Prompt: Update the stretch from the line containing "Where should I" through the end of the records by replacing "swatch" with "square" and leaving all else unchanged. Omit the pictures from your answer.

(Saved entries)
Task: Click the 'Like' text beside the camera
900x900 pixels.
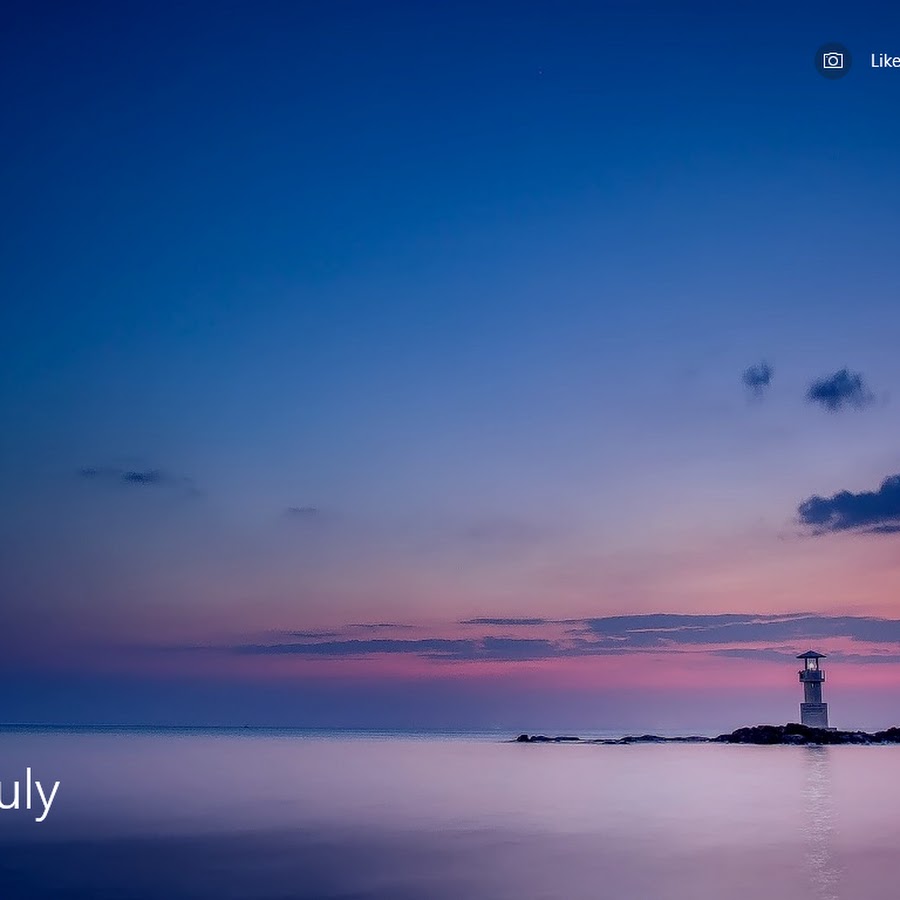Action: tap(884, 61)
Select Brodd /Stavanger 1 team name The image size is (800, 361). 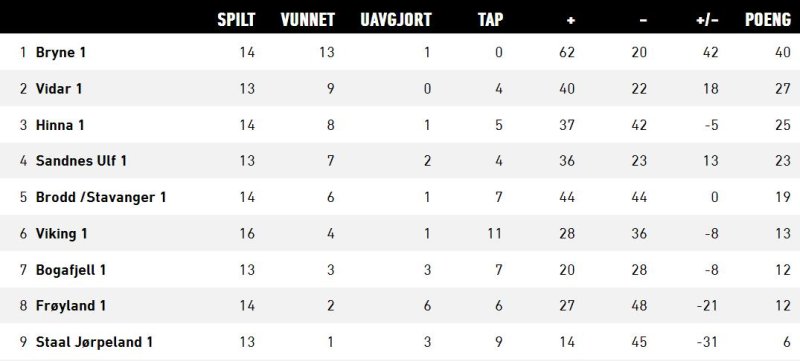tap(101, 197)
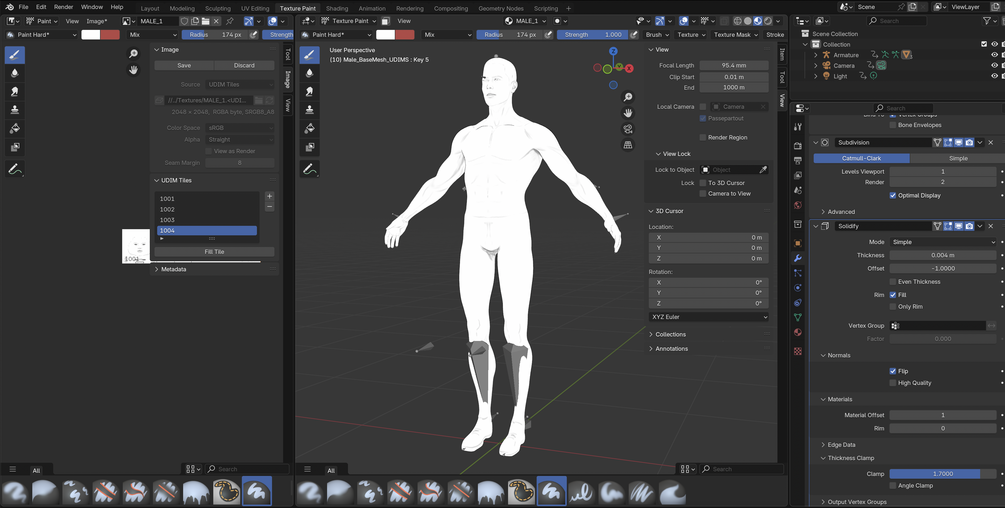
Task: Click the Annotate tool in 3D viewport toolbar
Action: click(x=310, y=169)
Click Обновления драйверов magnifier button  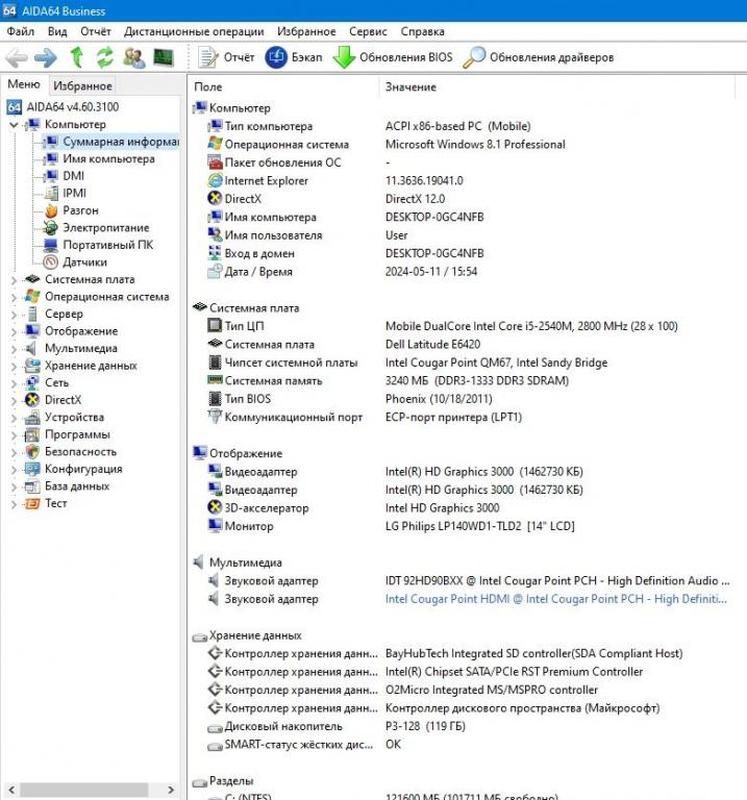538,58
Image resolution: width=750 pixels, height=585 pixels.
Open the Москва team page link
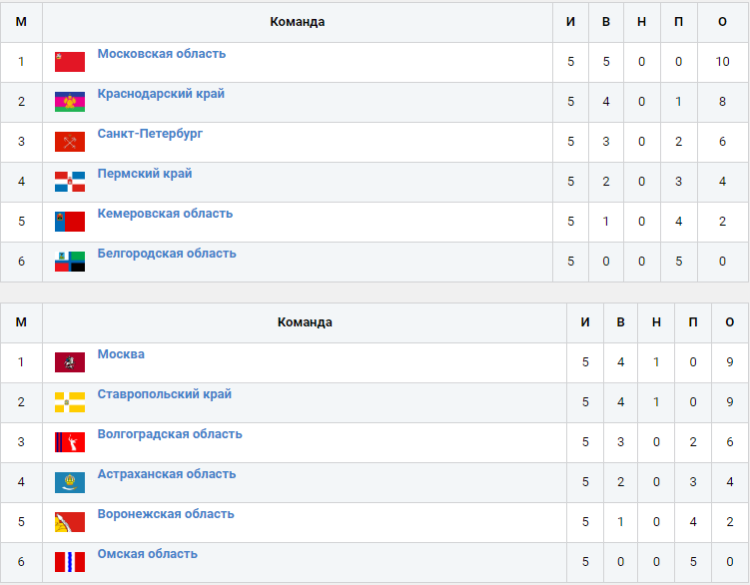121,355
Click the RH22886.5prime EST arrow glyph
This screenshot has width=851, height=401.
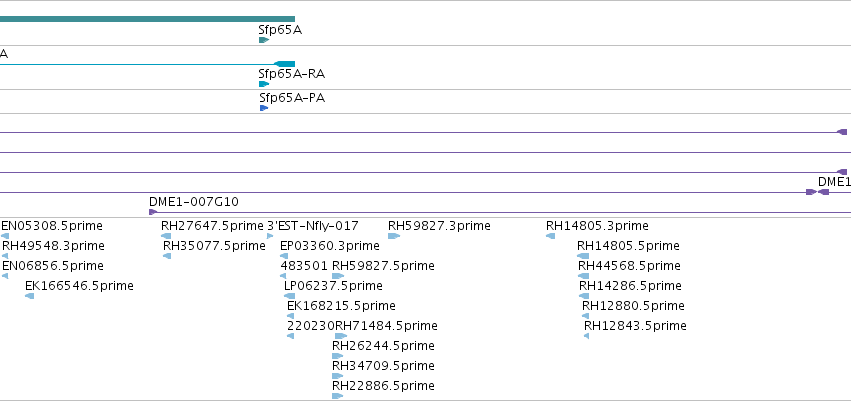tap(338, 396)

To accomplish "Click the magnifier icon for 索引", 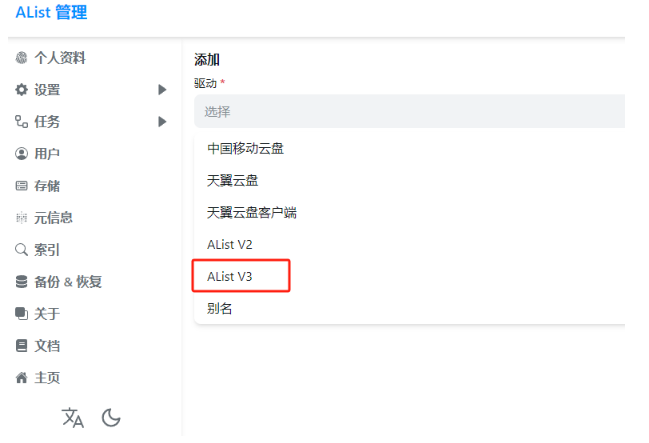I will [21, 250].
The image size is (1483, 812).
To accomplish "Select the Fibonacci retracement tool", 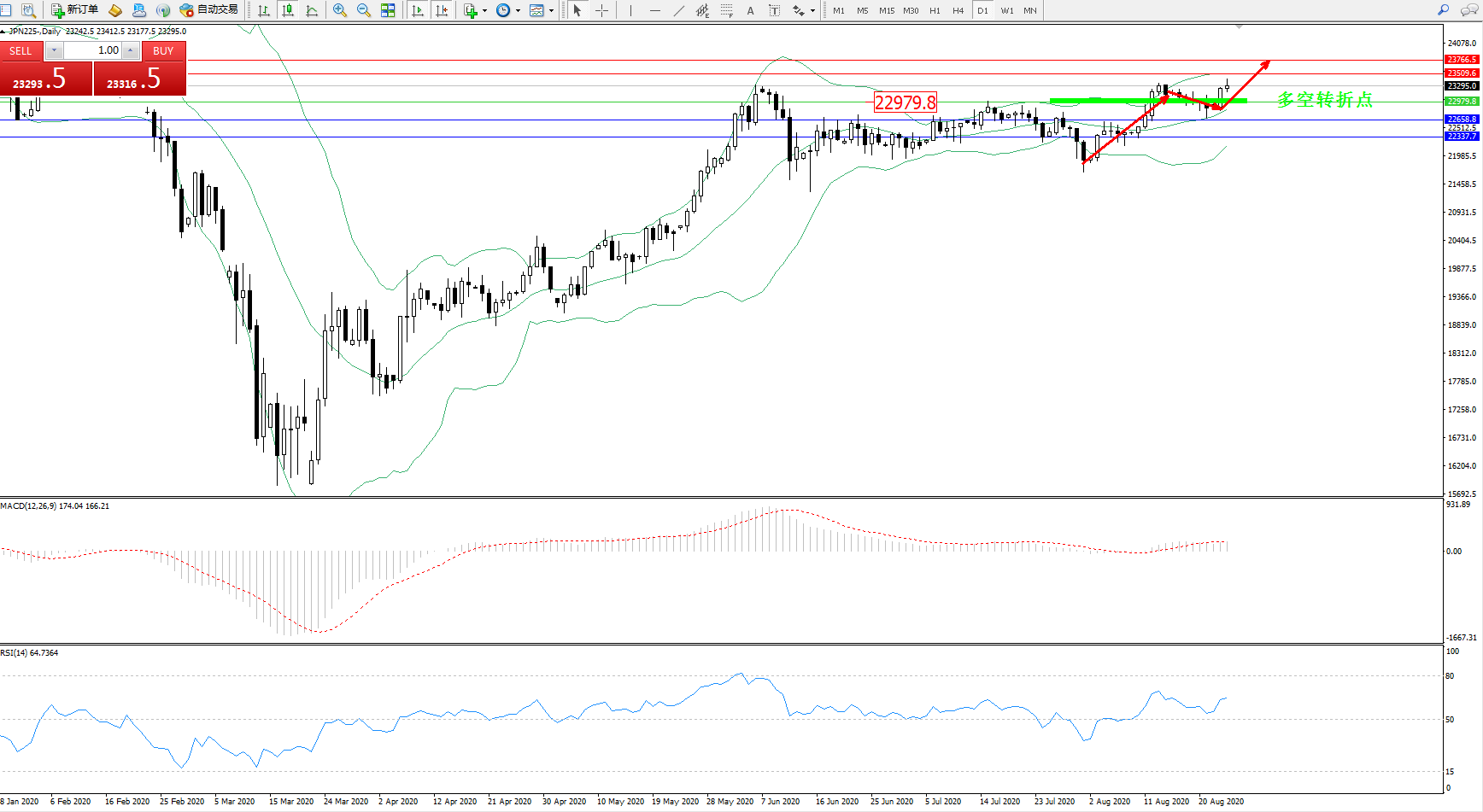I will (726, 10).
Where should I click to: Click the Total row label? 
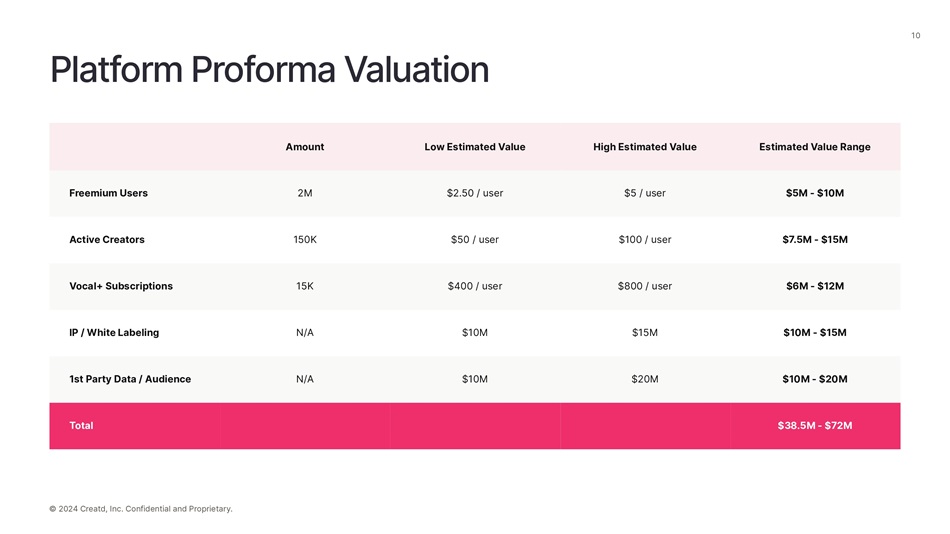pyautogui.click(x=81, y=426)
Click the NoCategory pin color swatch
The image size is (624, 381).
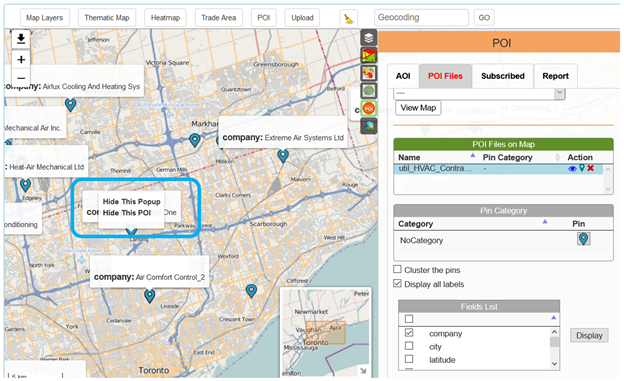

The solution:
Where should I click to: Click the Total row label? 
pyautogui.click(x=81, y=426)
Click the NoCategory pin color square
The image size is (624, 381).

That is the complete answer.